Amazon announced a $3.9 billion deal to acquire One Medical primary care organization, seeking to reinvent, improve and expand its virtual healthcare services with a network of dozens of doctors’ offices across the United States, according to a press release on Thursday.
One Medical offers both virtual and in-person visits at some 188 locations is the US. The membership-based company has some 767,000 paid subscribers and provides employee health benefits to thousands of companies, including Airbnb and Google, but showed a net loss of $90.9 million in its first-quarter earnings report.
Amazon’s acquisition proposal will cover One Medical’s debt and is estimated to be around $3.9 billion or $18 per share in cash, if it receives US regulatory approval.
“We think healthcare is high on the list of experiences that need reinvention,” Neil Lindsay, the senior vice president of Amazon Health Services, said in a statement announcing the deal. “We love inventing to make what should be easy easier and we want to be one of the companies that helps dramatically improve the healthcare experience over the next several years.”
The CEO of One Medical, Amir Dan Rubin, in the meantime praised an exciting “opportunity to transform health care and improve outcomes by combining One Medical’s human-centered and technology-powered model and exceptional team with Amazon’s customer obsession, history of invention, and willingness to invest in the long-term.”

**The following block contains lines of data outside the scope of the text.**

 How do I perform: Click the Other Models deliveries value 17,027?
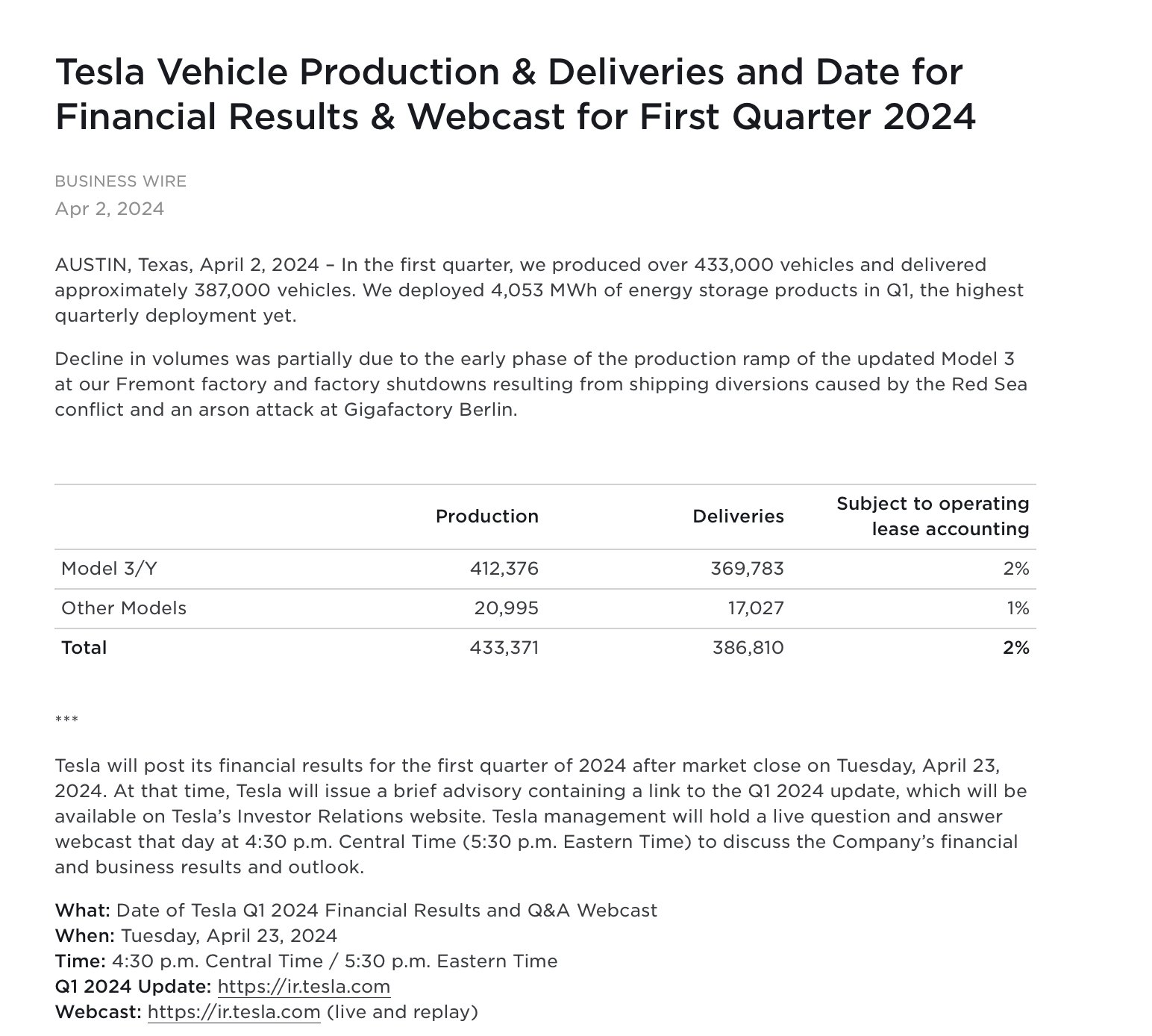(756, 608)
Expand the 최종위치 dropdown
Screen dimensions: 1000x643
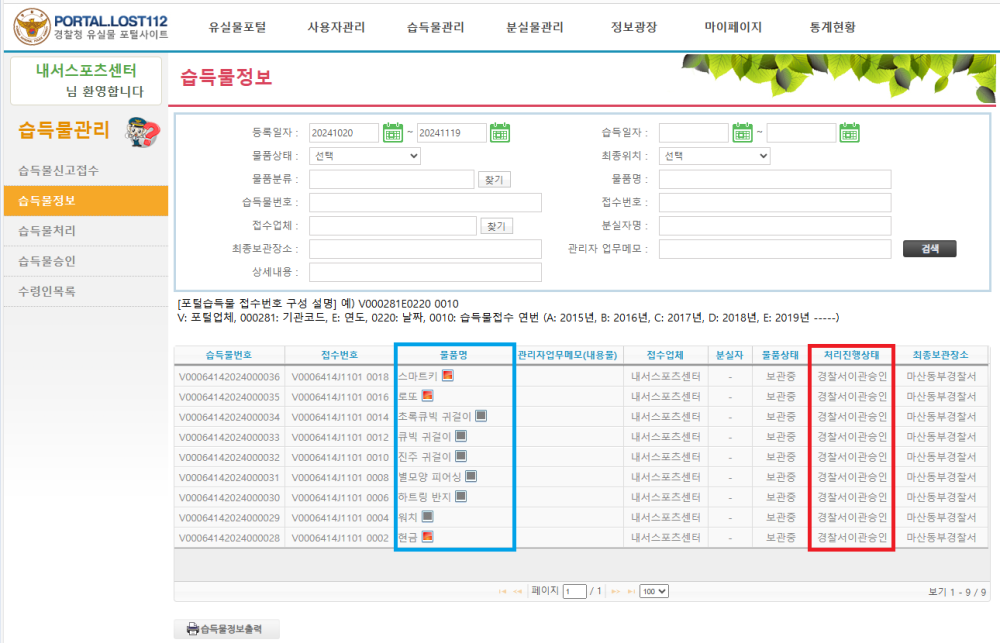(x=714, y=156)
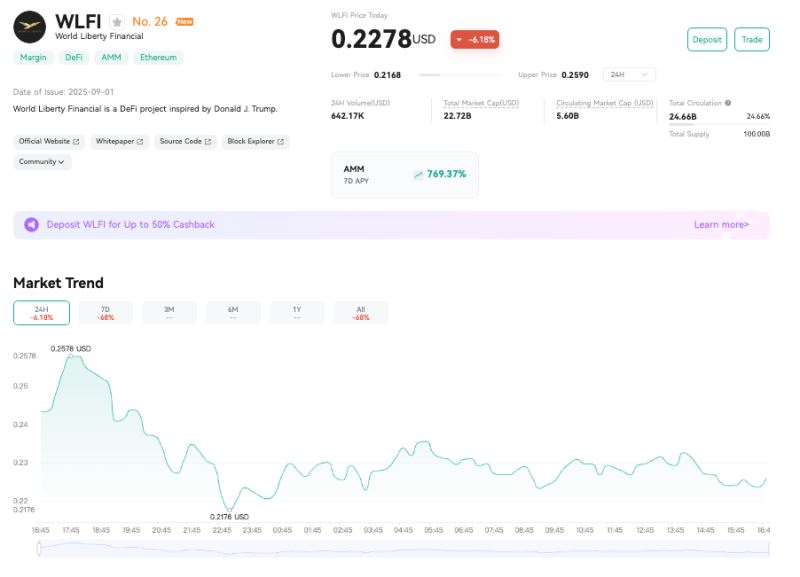Select the 24H market trend tab
This screenshot has width=800, height=577.
pyautogui.click(x=41, y=313)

Amazon has been offering virtual medical services to its employees since 2019 with its “Amazon Care” program, which connects patients with doctors and sends professionals to users’ homes if necessary. Amid an increased demand during the Covid-19 pandemic, the program has since expanded to cover non-employees, offering in-home visits as well as telehealth services.
Earlier this year Amazon also announced its Echo devices, powered by the Alexa AI virtual assistant, will be able to put customers in touch with doctors hands-free via the telemedicine company Teladoc. Concerned users need only state “Alexa, I want to talk to a doctor” to be hooked up with a call center, where they can share their symptoms.
A Teladoc spokesperson promised at the time that Amazon will not be able to access, store, or record the content of any Alexa consultations. The virtual assistant is infamous for its propensity to “accidentally” eavesdrop on clients when it’s supposed to be dormant, and using humans to hone its voice-recognition services without customers’ knowledge.